— start DATASET EXTRACT —

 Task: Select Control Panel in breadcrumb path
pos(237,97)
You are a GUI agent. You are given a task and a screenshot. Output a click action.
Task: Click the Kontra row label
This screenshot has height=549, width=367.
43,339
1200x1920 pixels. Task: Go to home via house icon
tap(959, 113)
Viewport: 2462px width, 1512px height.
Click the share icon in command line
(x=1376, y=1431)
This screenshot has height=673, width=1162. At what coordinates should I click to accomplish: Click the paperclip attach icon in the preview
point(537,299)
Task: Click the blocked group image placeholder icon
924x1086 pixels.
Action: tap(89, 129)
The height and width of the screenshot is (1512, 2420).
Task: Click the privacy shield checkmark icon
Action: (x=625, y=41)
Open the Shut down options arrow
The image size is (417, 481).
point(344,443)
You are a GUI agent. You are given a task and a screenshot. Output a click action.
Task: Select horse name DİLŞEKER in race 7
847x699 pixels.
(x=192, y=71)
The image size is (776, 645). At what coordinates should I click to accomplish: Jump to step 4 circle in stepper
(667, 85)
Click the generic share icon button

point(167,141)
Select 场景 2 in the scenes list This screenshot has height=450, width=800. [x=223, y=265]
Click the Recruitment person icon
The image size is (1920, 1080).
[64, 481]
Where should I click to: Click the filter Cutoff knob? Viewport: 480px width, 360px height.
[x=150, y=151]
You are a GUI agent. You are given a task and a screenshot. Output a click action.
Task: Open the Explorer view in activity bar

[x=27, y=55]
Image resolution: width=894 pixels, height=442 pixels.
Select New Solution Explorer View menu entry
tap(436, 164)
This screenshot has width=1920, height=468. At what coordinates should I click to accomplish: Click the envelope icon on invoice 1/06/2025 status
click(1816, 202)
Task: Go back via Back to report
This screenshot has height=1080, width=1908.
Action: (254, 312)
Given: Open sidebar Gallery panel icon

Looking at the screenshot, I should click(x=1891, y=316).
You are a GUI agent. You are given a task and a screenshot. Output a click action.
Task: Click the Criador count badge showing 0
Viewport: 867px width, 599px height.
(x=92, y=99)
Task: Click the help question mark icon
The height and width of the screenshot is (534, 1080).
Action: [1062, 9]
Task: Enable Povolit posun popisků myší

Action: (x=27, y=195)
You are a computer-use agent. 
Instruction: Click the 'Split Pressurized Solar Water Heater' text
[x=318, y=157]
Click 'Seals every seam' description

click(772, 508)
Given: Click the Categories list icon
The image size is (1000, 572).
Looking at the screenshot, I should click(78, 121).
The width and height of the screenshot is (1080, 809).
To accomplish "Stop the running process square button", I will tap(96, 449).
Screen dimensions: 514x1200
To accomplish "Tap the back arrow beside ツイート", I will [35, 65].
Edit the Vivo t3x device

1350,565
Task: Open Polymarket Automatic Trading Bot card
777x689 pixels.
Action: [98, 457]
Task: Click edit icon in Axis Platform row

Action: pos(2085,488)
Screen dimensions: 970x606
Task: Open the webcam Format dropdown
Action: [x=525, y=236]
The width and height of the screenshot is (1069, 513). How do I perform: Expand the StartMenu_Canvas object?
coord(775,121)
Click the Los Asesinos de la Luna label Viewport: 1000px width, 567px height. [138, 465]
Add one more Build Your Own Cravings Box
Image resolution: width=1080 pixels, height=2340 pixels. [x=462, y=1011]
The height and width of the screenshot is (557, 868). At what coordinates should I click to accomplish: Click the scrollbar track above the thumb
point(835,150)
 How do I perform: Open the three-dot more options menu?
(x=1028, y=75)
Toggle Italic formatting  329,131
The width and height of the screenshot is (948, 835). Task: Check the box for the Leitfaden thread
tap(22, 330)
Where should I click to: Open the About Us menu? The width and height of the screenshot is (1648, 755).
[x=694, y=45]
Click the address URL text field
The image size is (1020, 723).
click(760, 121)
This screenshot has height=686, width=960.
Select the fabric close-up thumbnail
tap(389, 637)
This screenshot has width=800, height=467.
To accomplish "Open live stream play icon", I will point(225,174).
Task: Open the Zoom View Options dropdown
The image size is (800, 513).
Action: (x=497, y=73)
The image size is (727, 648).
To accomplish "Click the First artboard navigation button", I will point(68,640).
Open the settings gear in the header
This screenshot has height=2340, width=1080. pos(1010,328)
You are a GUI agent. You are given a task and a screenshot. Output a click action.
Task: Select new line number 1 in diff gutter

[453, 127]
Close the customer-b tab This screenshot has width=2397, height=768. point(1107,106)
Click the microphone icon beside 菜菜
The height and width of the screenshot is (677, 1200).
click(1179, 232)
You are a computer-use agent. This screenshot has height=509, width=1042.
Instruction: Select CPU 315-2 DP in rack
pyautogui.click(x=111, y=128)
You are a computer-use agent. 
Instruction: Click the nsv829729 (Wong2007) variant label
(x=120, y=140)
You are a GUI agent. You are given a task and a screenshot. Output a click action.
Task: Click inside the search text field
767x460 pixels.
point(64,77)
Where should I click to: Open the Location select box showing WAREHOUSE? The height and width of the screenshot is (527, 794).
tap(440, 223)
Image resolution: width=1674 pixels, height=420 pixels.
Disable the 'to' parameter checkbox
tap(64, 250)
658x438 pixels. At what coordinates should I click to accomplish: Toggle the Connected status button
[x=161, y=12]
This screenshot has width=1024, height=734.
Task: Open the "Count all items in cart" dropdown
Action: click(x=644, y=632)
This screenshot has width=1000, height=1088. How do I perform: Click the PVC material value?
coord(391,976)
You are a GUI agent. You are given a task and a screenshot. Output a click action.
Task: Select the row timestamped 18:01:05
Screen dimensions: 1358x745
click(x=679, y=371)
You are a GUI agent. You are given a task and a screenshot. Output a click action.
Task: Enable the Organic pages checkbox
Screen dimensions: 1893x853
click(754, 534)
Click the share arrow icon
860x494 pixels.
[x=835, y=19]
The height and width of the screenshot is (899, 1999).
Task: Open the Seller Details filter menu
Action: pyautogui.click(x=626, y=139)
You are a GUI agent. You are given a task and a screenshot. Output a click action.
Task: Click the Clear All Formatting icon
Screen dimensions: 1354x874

— end DATASET EXTRACT —

• _OBJECTIVE_: Print all of the records above again, line for line, with no changes.

• _FULL OUTPUT_:
 Task: Select Control Panel in breadcrumb path
pos(237,97)
You are a GUI agent. You are given a task and a screenshot. Output a click action.
Task: Click the Kontra row label
This screenshot has height=549, width=367.
43,339
1200x1920 pixels. Task: Go to home via house icon
tap(959, 113)
Viewport: 2462px width, 1512px height.
Click the share icon in command line
(x=1376, y=1431)
This screenshot has height=673, width=1162. At what coordinates should I click to accomplish: Click the paperclip attach icon in the preview
point(537,299)
Task: Click the blocked group image placeholder icon
924x1086 pixels.
Action: tap(89, 129)
The height and width of the screenshot is (1512, 2420).
Task: Click the privacy shield checkmark icon
Action: (x=625, y=41)
Open the Shut down options arrow
The image size is (417, 481).
point(344,443)
You are a GUI agent. You are given a task and a screenshot. Output a click action.
Task: Select horse name DİLŞEKER in race 7
847x699 pixels.
(x=192, y=71)
The image size is (776, 645). At what coordinates should I click to accomplish: Jump to step 4 circle in stepper
(667, 85)
Click the generic share icon button

point(167,141)
Select 场景 2 in the scenes list This screenshot has height=450, width=800. [x=223, y=265]
Click the Recruitment person icon
The image size is (1920, 1080).
[64, 481]
Where should I click to: Click the filter Cutoff knob? Viewport: 480px width, 360px height.
[x=150, y=151]
You are a GUI agent. You are given a task and a screenshot. Output a click action.
Task: Open the Explorer view in activity bar

[x=27, y=55]
Image resolution: width=894 pixels, height=442 pixels.
Select New Solution Explorer View menu entry
tap(436, 164)
This screenshot has width=1920, height=468. At what coordinates should I click to accomplish: Click the envelope icon on invoice 1/06/2025 status
click(1816, 202)
Task: Go back via Back to report
This screenshot has height=1080, width=1908.
Action: (254, 312)
Given: Open sidebar Gallery panel icon

Looking at the screenshot, I should click(x=1891, y=316).
You are a GUI agent. You are given a task and a screenshot. Output a click action.
Task: Click the Criador count badge showing 0
Viewport: 867px width, 599px height.
(x=92, y=99)
Task: Click the help question mark icon
The height and width of the screenshot is (534, 1080).
Action: [1062, 9]
Task: Enable Povolit posun popisků myší

Action: (x=27, y=195)
You are a computer-use agent. 
Instruction: Click the 'Split Pressurized Solar Water Heater' text
[x=318, y=157]
Click 'Seals every seam' description

click(772, 508)
Given: Click the Categories list icon
The image size is (1000, 572).
Looking at the screenshot, I should click(78, 121).
The width and height of the screenshot is (1080, 809).
To accomplish "Stop the running process square button", I will tap(96, 449).
Screen dimensions: 514x1200
To accomplish "Tap the back arrow beside ツイート", I will [35, 65].
Edit the Vivo t3x device

1350,565
Task: Open Polymarket Automatic Trading Bot card
777x689 pixels.
Action: [98, 457]
Task: Click edit icon in Axis Platform row

Action: pos(2085,488)
Screen dimensions: 970x606
Task: Open the webcam Format dropdown
Action: [x=525, y=236]
The width and height of the screenshot is (1069, 513). How do I perform: Expand the StartMenu_Canvas object?
coord(775,121)
Click the Los Asesinos de la Luna label Viewport: 1000px width, 567px height. [138, 465]
Add one more Build Your Own Cravings Box
Image resolution: width=1080 pixels, height=2340 pixels. [x=462, y=1011]
The height and width of the screenshot is (557, 868). At what coordinates should I click to accomplish: Click the scrollbar track above the thumb
point(835,150)
 How do I perform: Open the three-dot more options menu?
(x=1028, y=75)
Toggle Italic formatting  329,131
The width and height of the screenshot is (948, 835). Task: Check the box for the Leitfaden thread
tap(22, 330)
Where should I click to: Open the About Us menu? The width and height of the screenshot is (1648, 755).
[x=694, y=45]
Click the address URL text field
The image size is (1020, 723).
click(760, 121)
This screenshot has height=686, width=960.
Select the fabric close-up thumbnail
tap(389, 637)
This screenshot has width=800, height=467.
To accomplish "Open live stream play icon", I will point(225,174).
Task: Open the Zoom View Options dropdown
The image size is (800, 513).
Action: (x=497, y=73)
The image size is (727, 648).
To accomplish "Click the First artboard navigation button", I will point(68,640).
Open the settings gear in the header
This screenshot has height=2340, width=1080. pos(1010,328)
You are a GUI agent. You are given a task and a screenshot. Output a click action.
Task: Select new line number 1 in diff gutter

[453, 127]
Close the customer-b tab This screenshot has width=2397, height=768. point(1107,106)
Click the microphone icon beside 菜菜
The height and width of the screenshot is (677, 1200).
click(1179, 232)
You are a computer-use agent. This screenshot has height=509, width=1042.
Instruction: Select CPU 315-2 DP in rack
pyautogui.click(x=111, y=128)
You are a computer-use agent. 
Instruction: Click the nsv829729 (Wong2007) variant label
(x=120, y=140)
You are a GUI agent. You are given a task and a screenshot. Output a click action.
Task: Click inside the search text field
767x460 pixels.
point(64,77)
Where should I click to: Open the Location select box showing WAREHOUSE? The height and width of the screenshot is (527, 794).
tap(440, 223)
Image resolution: width=1674 pixels, height=420 pixels.
Disable the 'to' parameter checkbox
tap(64, 250)
658x438 pixels. At what coordinates should I click to accomplish: Toggle the Connected status button
[x=161, y=12]
This screenshot has width=1024, height=734.
Task: Open the "Count all items in cart" dropdown
Action: click(x=644, y=632)
This screenshot has width=1000, height=1088. How do I perform: Click the PVC material value?
coord(391,976)
You are a GUI agent. You are given a task and a screenshot. Output a click action.
Task: Select the row timestamped 18:01:05
Screen dimensions: 1358x745
click(x=679, y=371)
You are a GUI agent. You are given a task and a screenshot. Output a click action.
Task: Enable the Organic pages checkbox
Screen dimensions: 1893x853
click(754, 534)
Click the share arrow icon
860x494 pixels.
[x=835, y=19]
The height and width of the screenshot is (899, 1999).
Task: Open the Seller Details filter menu
Action: pyautogui.click(x=626, y=139)
You are a GUI agent. You are given a task and a screenshot. Output a click action.
Task: Click the Clear All Formatting icon
Screen dimensions: 1354x874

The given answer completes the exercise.